The Blog of the Race and Resistance Research Network at TORCH

Posted by: Joshua Aiken

Date: 17 November 2014

Illegible Bodies in Ferguson, Missouri

The “story” is straightforward enough.  On August 9th of this year, police officer Darren Wilson shot and killed unarmed 18-year-old Michael Brown in Ferguson, Missouri.  Following his death, citizens from Ferguson — a community just 12 miles north of my alma mater—took to the streets to express their outrage and anguish.  As one woman I spoke to in Ferguson protests explained, her turquoise earrings swinging forcefully with each word, “We’re grieving.  This is how we have to grieve.”

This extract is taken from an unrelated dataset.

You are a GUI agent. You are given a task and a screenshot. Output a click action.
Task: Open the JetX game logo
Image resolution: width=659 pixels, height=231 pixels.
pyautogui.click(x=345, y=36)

In America, communities of color have systematically been told that inequality and inequities are their fault.  William Ryan in 1971 coined the term “blaming the victim” while describing the 1965 Moynihan Report—a U.S. Department of Labor study that argued ghetto culture was to blame for impoverished Black communities.  In blaming the individuals suffering violence—those experiencing physical, legal, and cultural injury—the state and dominant culture absolve themselves of any sense of responsibility.

Such is the case in Ferguson, Missouri.  For the past seventy-plus days Ferguson has been categorized as a site of unrest; the discourse leaves unacknowledged a broader history of trauma, violence, and injury enacted upon communities of color in the United States.  Media sound bites and even leaked evidence from the grand jury serve to erase the black body that lay in the Missouri heat for over four hours this past summer.  I won’t spend time here documenting the oppressive nature of legal policies that have existed and continue to plague Ferguson (i.e. discriminatory arrest warrants, discriminatory housing policies, etc.)  What I will emphasize is that Ferguson and Michael Brown are not anomalies. 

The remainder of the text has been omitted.